В качестве предмета, к которому можно приложить и которым можно подкрепить вышесказанные рассуждения, мы возьмем историю спора двух мыслителей, равно приписанных современной наукой к классу консерваторов и религиозных философов. Мы имеем в виду спор о природе и значении национальности между К.Н. Леонтьевым и П.Е. Астафьевым (с некоторым участием и В.С. Соловьева), возникшем в 1890 г. Этот спор - не только часть полемики 1880-1890-е гг. о наследии славянофильства, определявшей линии идеологического напряжения в тогдашней русской мысли, но и вполне законченное замкнутое целое, требующее самостоятельного изучения.

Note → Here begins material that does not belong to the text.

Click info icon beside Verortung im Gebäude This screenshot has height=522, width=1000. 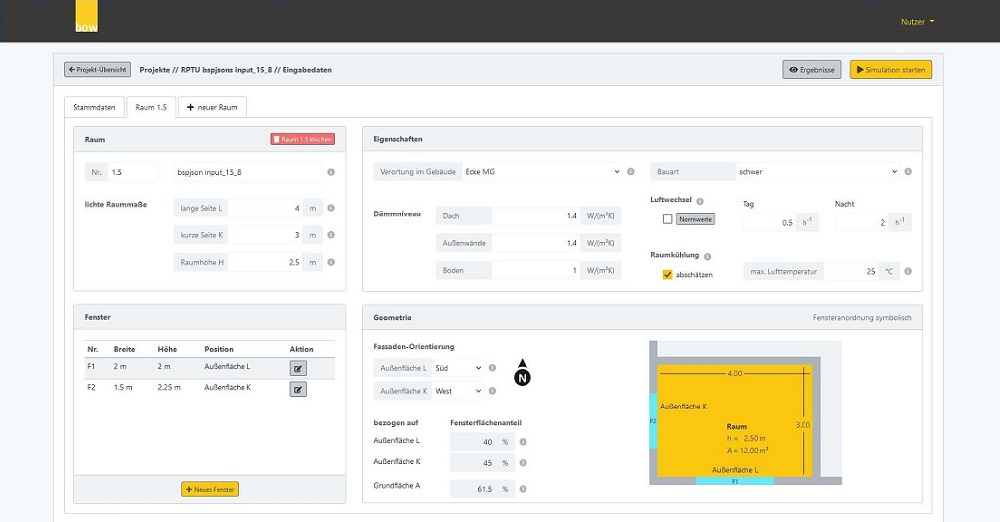(630, 172)
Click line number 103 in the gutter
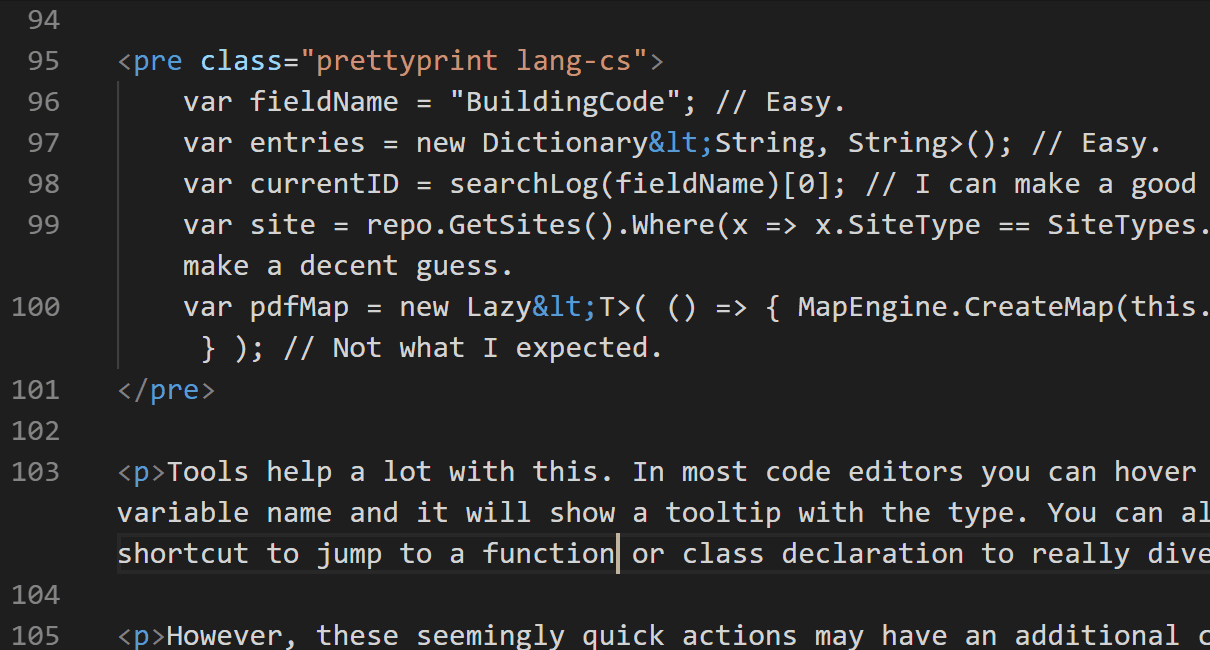Viewport: 1210px width, 650px height. pos(35,472)
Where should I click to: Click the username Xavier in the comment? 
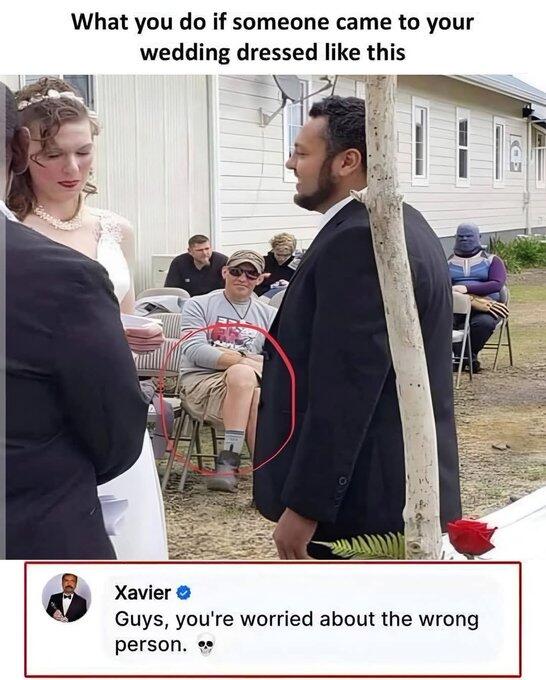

Участники спора в настоящее время имеют неравный статус в истории русской философии. Если Соловьев и Леонтьев причислены к лику «великих», то П.Е. Астафьев (1846-1893 гг.) – это «маленький человек» русской философии, мыслитель «второго ряда», зачисленный в категорию т.н. «забытых». Только благодаря этому спору Астафьев не совсем отодвинут в небытие. Именно своими выступлениями против Соловьева и Леонтьева Астафьев и привлекает современных исследователей и идеологов. Его работа «Национальность и общечеловеческие задачи», которая спровоцировала спор, чаще всего подвергалась переизданиям в последнее время. Тем самым этой статье придается некое центральное значение в творчестве Астафьева. Однако, на наш взгляд, историко-философское значение Астафьева определяется вовсе не его высказываниями по национальному вопросу, а разработками в области чистой метафизики (понятие «внутреннего опыта»). Старая дискуссия нас занимает не с целью обоснования современных идеологических «традиций». Спор интересен нам в качестве столкновения двух личных «прамифов», которое повлекло за собой размежевания между по-своему «православно- христианскими», по-своему «самобытно-русскими», по-своему «консервативными» философами.

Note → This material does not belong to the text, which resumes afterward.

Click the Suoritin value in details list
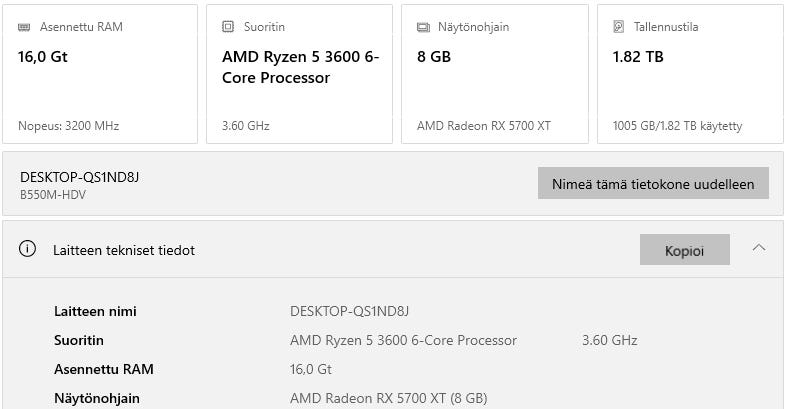click(x=403, y=340)
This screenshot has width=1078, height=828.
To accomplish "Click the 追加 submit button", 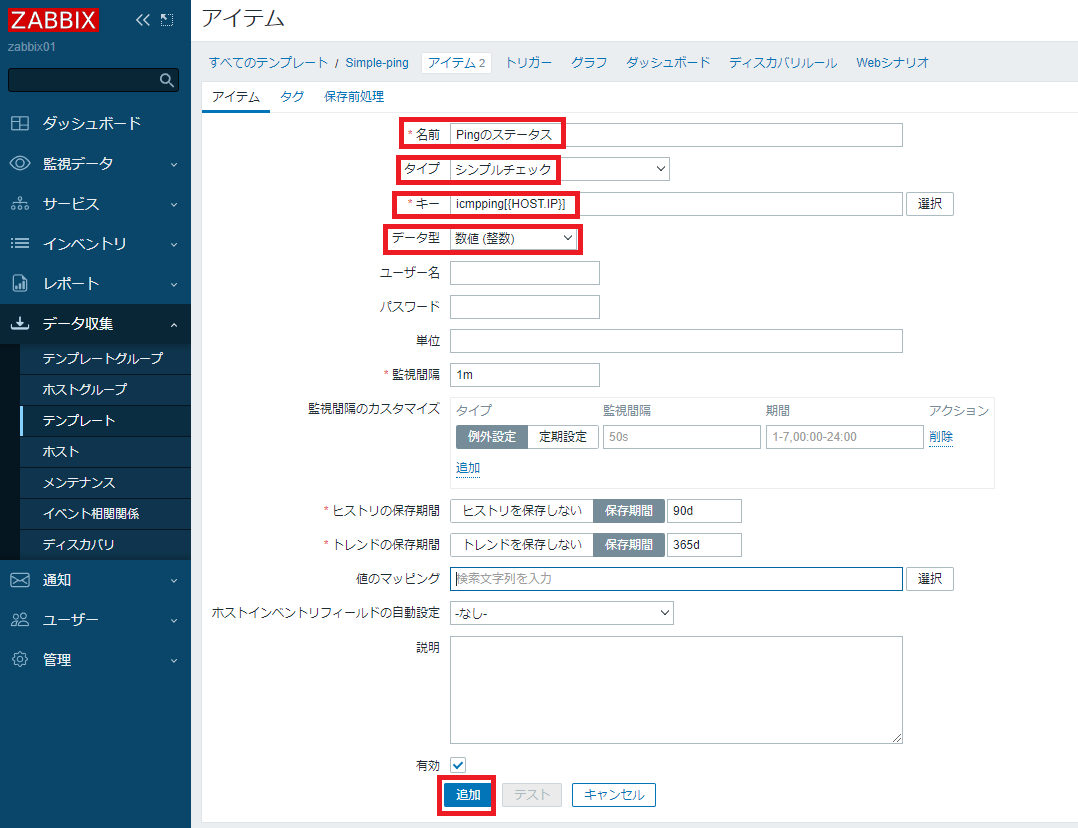I will [466, 794].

Астафьев познакомился с Леонтьевым около 1882 года. В письме К.А. Губастову от 1 января 1883 г. Леонтьев называет Астафьева своим «новым другом и очень способным человеком». С главной работой Леонтьева «Византизм и славянство» Астафьев был знаком еще по публикациям 1875-1876 гг. Ссылка на эту книгу Леонтьева есть в «Психическом мире женщины» (1886 г.), где она названа «богатой парадоксами и прекрасными мыслями». В 1885 г. Астафьев публикует три работы («Смысл истории и идеалы прогресса», «Страдание и наслаждение жизни», «Симптомы и причины современного настроения»), в которых явно знакомство с сочинением Леонтьева.

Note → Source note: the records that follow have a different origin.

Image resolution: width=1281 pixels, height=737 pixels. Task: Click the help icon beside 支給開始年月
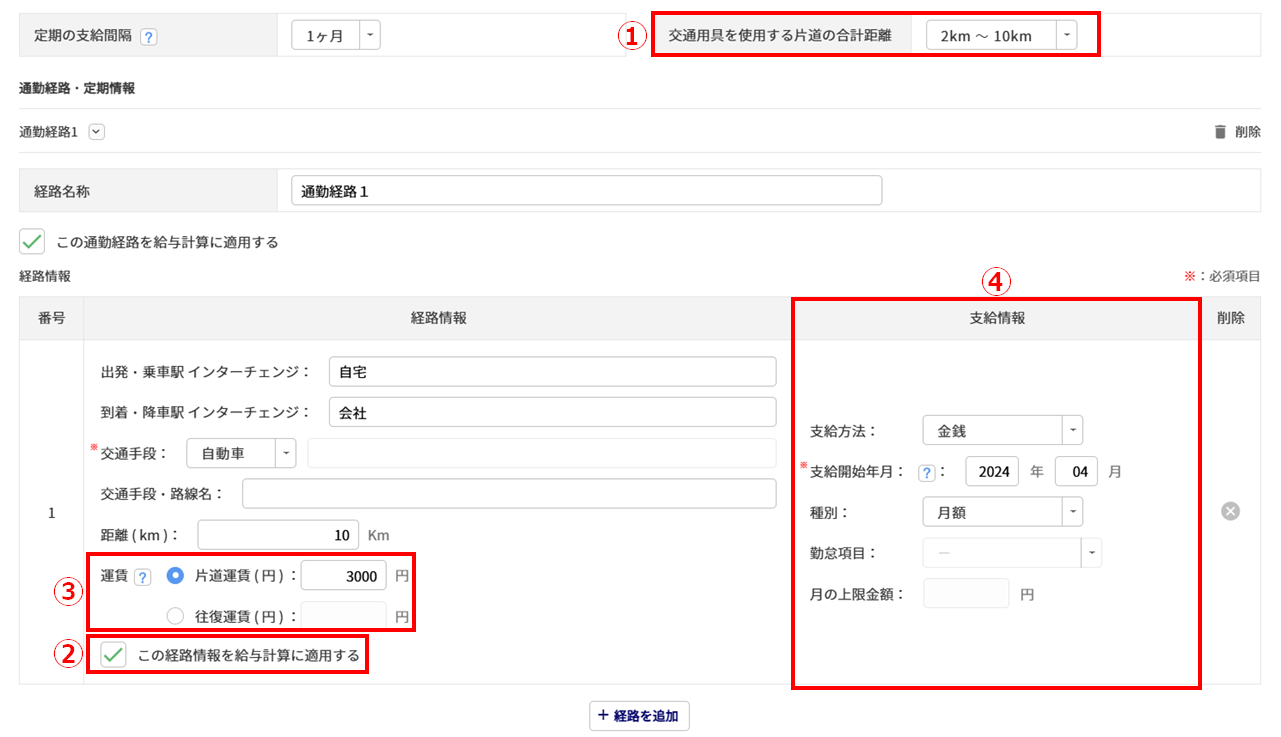(926, 472)
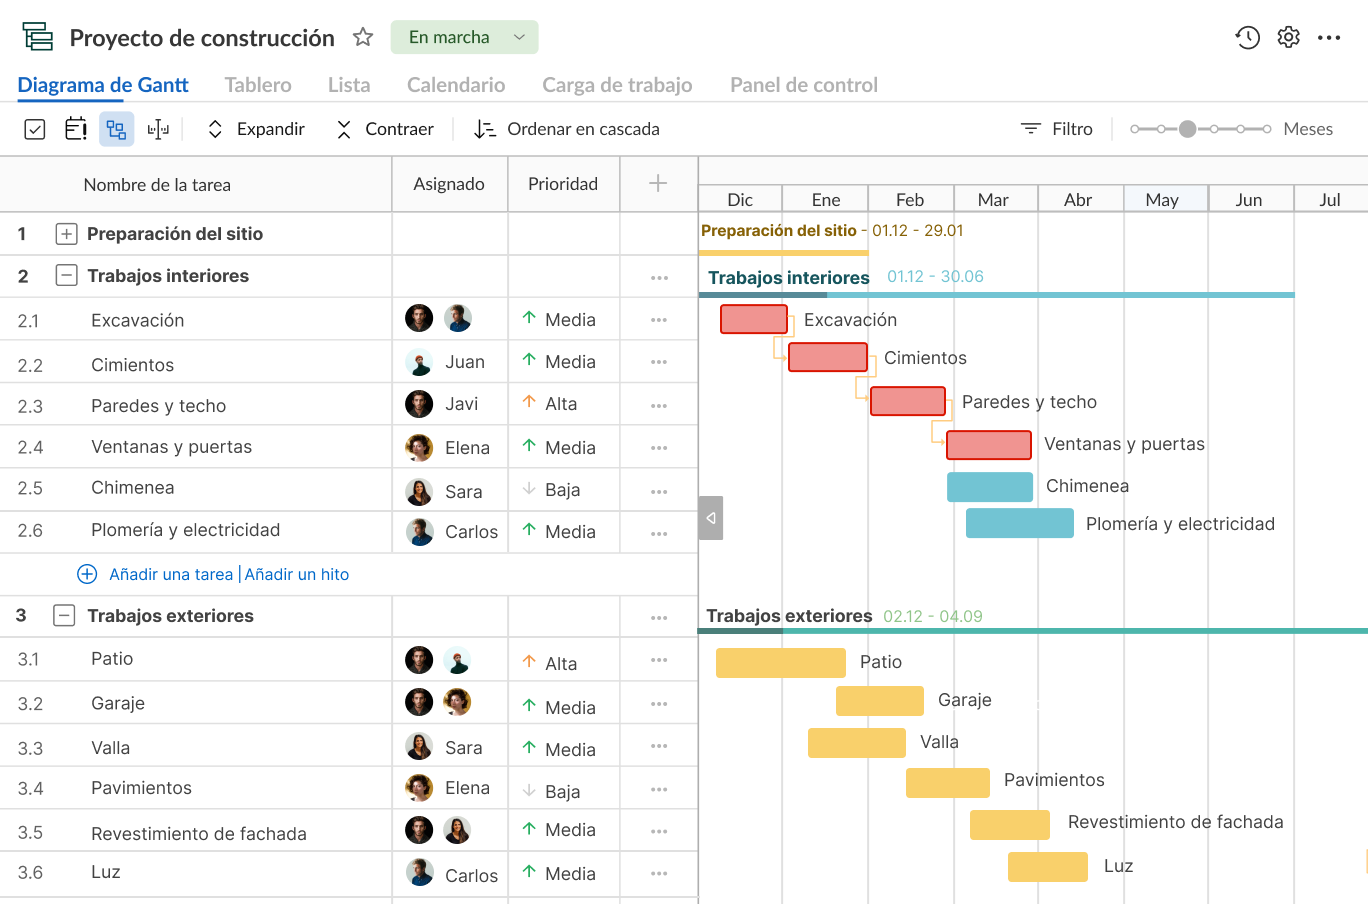Screen dimensions: 1368x904
Task: Switch to the Tablero tab
Action: [x=258, y=85]
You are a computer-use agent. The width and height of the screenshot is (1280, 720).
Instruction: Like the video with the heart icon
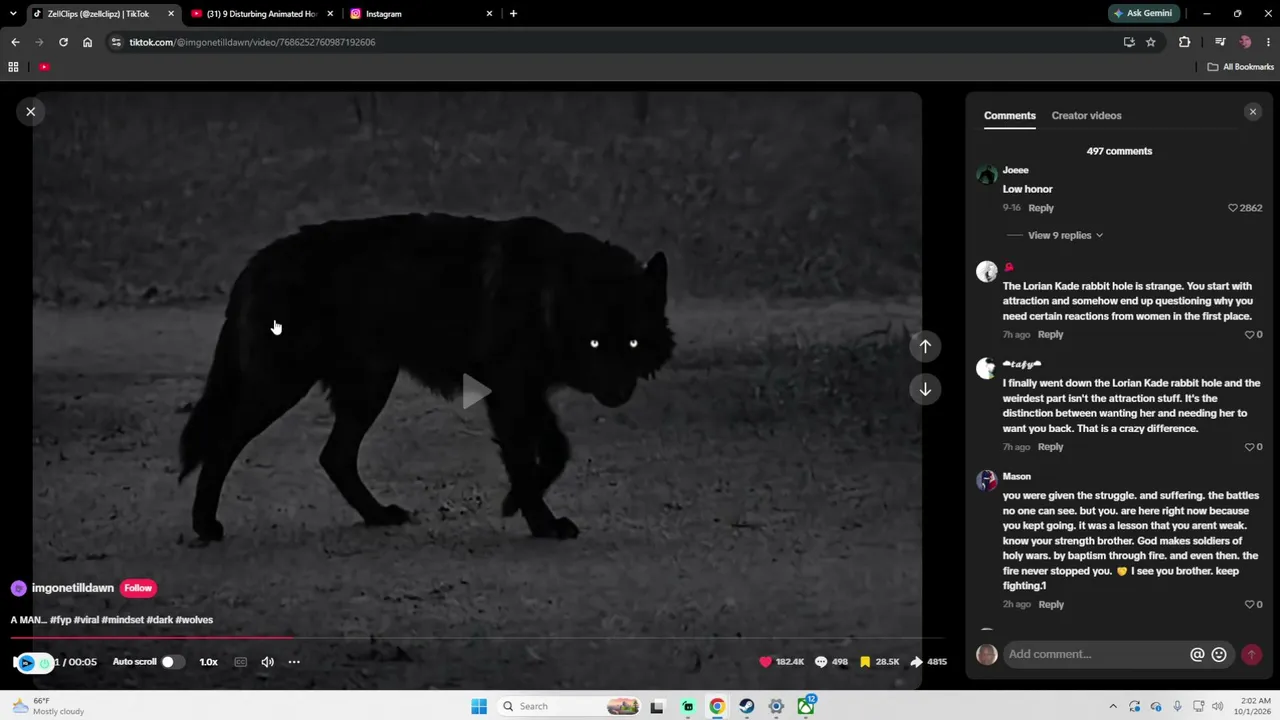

Главную оригинальную мысль Леонтьева Астафьев уловил сразу - мысль о том, что прогресс истории ведет к упростительному смешению, разложению и смерти (гниению). Именно идею «смешения» как последней фазы в развитии самобытных исторических культур Астафьев оценил как новое, что привнес Леонтьев в социальную философию: «Из известных нам русских писателей, - отмечает Астафьев, - наиболее ярко и картинно, хотя и без всякого философского обоснования, выразил эту противоположность идеи развития прогресса К.Н. Леонтьев в последних главах своей замечательной, несмотря на все ее парадоксы, недоумения, недомолвки, самопротиворечия и ненужные резкости, книге «Византизм и славянство». Автор... становится совершенно оригинальным, показывая противоположность развитию прогресса (эгалитарно-либерального, утилитарного, космополитического etc.), который, однако, самим же процессом развития в известный момент человеческой жизни вызывается, полагая конец дальнейшему развитию и – начало разложению, общественной и культурной смерти. Каковы бы ни были недостатки в выражении и развитии этой мысли в книге «Византизм и славянство», - сама мысль настолько оригинальна и глубока, что нельзя не пожалеть о том, что эта замечательная книга у нас так мало известна».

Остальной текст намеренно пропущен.